[Data drawn from a collection]
START
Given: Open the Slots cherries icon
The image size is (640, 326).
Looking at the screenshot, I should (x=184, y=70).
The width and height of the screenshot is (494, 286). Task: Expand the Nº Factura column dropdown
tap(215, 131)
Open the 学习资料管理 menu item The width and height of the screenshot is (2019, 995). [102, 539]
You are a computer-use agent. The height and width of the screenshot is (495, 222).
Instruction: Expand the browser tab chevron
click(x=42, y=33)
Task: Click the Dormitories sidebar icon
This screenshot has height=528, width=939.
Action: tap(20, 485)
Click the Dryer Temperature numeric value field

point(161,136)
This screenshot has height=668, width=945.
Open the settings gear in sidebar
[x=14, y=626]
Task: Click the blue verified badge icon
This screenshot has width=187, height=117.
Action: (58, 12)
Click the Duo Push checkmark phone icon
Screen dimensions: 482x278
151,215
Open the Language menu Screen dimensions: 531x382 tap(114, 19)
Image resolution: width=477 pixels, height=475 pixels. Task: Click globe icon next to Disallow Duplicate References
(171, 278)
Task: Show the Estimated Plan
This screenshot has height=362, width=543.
END
Count the lines of the material above that contain the word "screenshot", and reply with only that number.

# RESPONSE FOR THIS EXERCISE
8